In January of 2024, former president Rodrigo Duterte raised eyebrows when he suddenly launched a movement which he called “Hakbang ng Maisug” (Move of the Brave). Duterte led a huge rally in his hometown Davao City that was clearly aimed to weaken, if not oust, President Ferdinand Marcos, Jr.
Duterte accused Marcos of plotting to perpetrate himself and his family members in power by changing the Constitution. The former president said the Marcos family, including the President’s cousin House Speaker Martin Romualdez, were power-hungry politicians. During the same inaugural rally of the Maisug, Duterte hinted that Marcos was into substance abuse.
The Maisug launch was also attended by the former president’s two sons, Mayor Sebastian Duterte and Rep. Paolo Duterte, who minced no words as they spoke on stage against the Marcos administration. A handful of Duterte’s political allies, mostly harboring senatorial ambitions, also spoke during the rally.
The former president’s daughter, Vice-president Sara Duterte, who stands to benefit from a Marcos ouster, also showed-up at the rally site with the president’s sister, Sen. Imee Marcos. The vice-president and the senator, however, opted not to speak before the crowd.

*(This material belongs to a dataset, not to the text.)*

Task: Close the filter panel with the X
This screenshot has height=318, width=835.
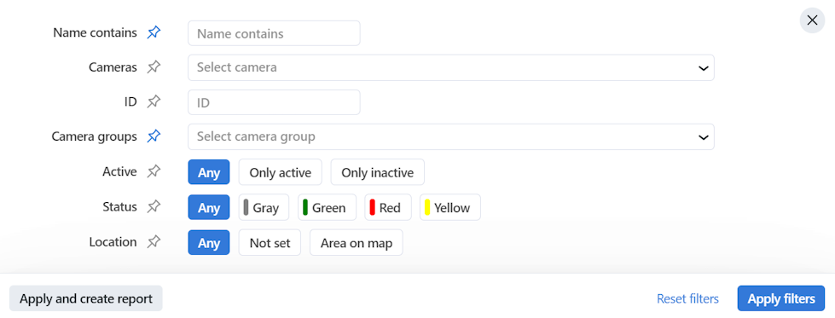Action: pos(812,20)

Interestingly, Malacañang chose to generally ignore the Maisug launching rally.
In the succeeding months until September, Duterte’s Maisug movement held rallies in Tagum City, Davao del Norte; Dumaguete City, Negros Oriental; Tacloban City, Leyte; Pampanga; Manila City; Cagayan de Oro City; and Cebu City.
In all the Maisug rallies around the country, the message was rather clear and simple — President Marcos, who was called bangag (drug-crazed) by speakers of the movement, had to step down.
In the rally in Tagum City, Davao del Norte Rep. Pantaleon Alvarez, a former House speaker, went to the extent of asking the military to withdraw their support from President Marcos. The military brass rejected the call and Alvarez was reprimanded by his colleagues in Congress.
In between the series of Maisug mass movements on July 19, the Vice-president eventually resigned from the Marcos Cabinet where she held two portfolios — Education secretary and vice-chairperson of the National Task Force to End Local Communist Armed Conflict (NTF-ELCAC). She did not specify the reason for her resignation but political observers noted that it was a step to becoming a full-fledged opposition figure.
In the succeeding month, the allies of the President in the House of Representatives appeared resolved to make their counter-moves against the Dutertes.
On August 12, the House formed an unprecedented Quad Committee that would investigate extra-judicial killings, conduct of drug war, the consequences of the Philippine Offshore Gaming Operators (POGO) and human rights violation under the Duterte presidency from 2016 to 2022.
And then on August 28, Vice-president Duterte-Carpio got her first taste of being treated as an opposition figure in the House budget hearings. Her spending was scrutinized and this led to a broader investigation by House Blue Ribbon Committee against her.
The August to December hearings by the House Quad Com culminated in a recommendation to file crimes against humanity charges against former president Duterte, his allies senators Christopher Lawrence Go and Ronald Dela Rosa, and other police officials in connection with the alleged extra-judicial killings during the previous administration’s drug war.
The House Blue Ribbon hearings, on the other hand, resulted in at least three impeachment complaints against Duterte-Carpio. The charges are anomalous disbursements of confidential funds to her office and the Department of Education during her tenure as secretary, culpable violation of the Constitution, betrayal of public trust, plunder and malversation, bribery, graft and corruption.
All told, 2024 was the year of top level political in-fighting. Year 2025 may just see the continuation.